獅子舞の開始前には、棒術などの演武で場を清めるのが一般的だそうです。また、獅子の腰には鞨鼓を付けて叩きながら舞うことが多く、獅子舞の勇壮さを鞨鼓のリズムがさらに引き立てます。この基本パターンは、私が調査フィールドにしている邑楽館林地域の無形文化財で、以前拝見の機会があった「上三林のささら」でも、同じものが踏襲されていました。

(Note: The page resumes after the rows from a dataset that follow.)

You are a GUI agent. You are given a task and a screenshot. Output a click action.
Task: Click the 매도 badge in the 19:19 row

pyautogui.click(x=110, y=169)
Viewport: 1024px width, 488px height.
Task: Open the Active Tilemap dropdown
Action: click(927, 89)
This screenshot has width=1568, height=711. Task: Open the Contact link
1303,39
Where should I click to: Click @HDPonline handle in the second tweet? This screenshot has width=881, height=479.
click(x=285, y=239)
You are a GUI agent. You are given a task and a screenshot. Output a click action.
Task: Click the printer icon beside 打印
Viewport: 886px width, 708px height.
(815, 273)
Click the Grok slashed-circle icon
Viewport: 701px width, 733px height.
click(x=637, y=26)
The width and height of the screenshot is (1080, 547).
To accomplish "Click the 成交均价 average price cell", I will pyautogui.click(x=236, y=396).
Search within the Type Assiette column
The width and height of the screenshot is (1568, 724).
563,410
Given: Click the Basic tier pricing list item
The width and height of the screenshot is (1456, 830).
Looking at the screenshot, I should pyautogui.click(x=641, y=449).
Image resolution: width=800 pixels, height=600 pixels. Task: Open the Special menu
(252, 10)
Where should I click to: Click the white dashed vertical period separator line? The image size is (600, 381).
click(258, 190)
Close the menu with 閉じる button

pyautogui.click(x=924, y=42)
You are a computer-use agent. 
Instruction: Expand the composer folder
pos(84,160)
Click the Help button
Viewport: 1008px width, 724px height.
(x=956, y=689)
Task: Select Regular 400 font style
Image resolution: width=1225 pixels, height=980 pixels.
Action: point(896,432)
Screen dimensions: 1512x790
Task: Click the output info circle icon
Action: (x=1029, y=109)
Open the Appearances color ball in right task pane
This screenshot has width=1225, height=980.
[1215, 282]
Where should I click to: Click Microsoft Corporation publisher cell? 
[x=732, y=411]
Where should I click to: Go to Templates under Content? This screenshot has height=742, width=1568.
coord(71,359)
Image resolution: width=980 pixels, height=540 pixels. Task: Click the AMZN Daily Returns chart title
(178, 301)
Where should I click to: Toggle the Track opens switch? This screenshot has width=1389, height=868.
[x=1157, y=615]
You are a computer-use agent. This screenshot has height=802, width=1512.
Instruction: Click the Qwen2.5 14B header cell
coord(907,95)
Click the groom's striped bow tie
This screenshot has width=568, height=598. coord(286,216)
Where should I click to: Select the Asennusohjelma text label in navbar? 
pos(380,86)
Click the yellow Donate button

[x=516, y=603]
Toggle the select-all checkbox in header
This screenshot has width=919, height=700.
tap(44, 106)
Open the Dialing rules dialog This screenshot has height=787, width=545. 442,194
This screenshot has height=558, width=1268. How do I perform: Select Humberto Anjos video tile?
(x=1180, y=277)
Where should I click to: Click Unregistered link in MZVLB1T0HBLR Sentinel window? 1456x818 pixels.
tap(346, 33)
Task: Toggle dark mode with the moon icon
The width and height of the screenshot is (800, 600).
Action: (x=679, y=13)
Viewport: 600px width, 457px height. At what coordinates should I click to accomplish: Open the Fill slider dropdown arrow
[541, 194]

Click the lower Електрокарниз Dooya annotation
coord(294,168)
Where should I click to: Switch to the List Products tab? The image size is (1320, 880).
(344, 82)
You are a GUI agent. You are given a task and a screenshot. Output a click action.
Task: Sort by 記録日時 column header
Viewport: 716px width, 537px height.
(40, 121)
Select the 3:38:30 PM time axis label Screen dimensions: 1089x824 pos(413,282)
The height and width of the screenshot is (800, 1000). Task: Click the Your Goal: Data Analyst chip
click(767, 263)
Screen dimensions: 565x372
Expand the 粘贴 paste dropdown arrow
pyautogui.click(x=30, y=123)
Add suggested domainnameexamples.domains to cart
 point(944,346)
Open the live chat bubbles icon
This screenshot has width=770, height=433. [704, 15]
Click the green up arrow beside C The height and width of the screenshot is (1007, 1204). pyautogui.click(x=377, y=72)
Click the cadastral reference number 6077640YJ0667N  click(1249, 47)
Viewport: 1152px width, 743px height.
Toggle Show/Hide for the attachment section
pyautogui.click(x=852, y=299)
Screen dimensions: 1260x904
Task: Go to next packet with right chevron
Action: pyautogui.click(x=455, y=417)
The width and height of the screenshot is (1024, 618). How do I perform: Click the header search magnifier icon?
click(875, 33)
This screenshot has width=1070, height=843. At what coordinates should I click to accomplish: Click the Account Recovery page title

今回のイベントで披露されたのは、伊勢崎市の千本木神社氏子地域の、千本木龍頭神舞というグループの演舞で、この地域の獅子舞はとにかくダイナミックな動きが特徴でした。獅子が激しく飛び跳ねるたびに、頭につけている紙製のかつらのようなもの(トブサというそうです)が破れ、大量に舞い落ちていました。この舞い落ちたトブサを拾って帰り、家の玄関に飾ると厄払いになるそうで、実際の祭礼では子供たちが競って集めあうそうです。今回の公演でも私も含め、多くの参加者が持ち帰っていました。
獅子舞を見ているうちに、ふと京都や津和野の祇園祭で演じられる鷺舞との関連性を感じました。鷺舞も、最初の場の清めに棒振りの演舞があり、棒振りは頭にトブサのような赤熊をつけています。その後は、鷺とともに鞨鼓を付けて舞う稚児が登場します。これらの要素の類似性から、もしかするとなにか共通するルーツがあるのかなと感じたりもしました。ただし、それが両者をつなぐ直接的なものなのか、散楽などに起源を持つ日本芸能一般としての関わり合いなのかは、よくわかりません。
FOSS4G 2024 Japan コアデイ(専修大学 生田キャンパス)
11月10日に専修大学で開催されたFOSS4G 2024 Japan コアデイに参加しました。今回の発表では、これまでのCode for Historyではなく、MT-Planning様と共同で設立したPlatsプロジェクト名義でMaplatについて発表しました。 発表の主眼は、Maplatが単なる標準UIとしてではなく、システムの一部機能としても活用できるという点 の紹介でした。
たとえば、以下のような事例を紹介しました。
- 標準的なUIでの利用: 山形アーカイブ - Maplatの標準UIをそのまま利用した事例です。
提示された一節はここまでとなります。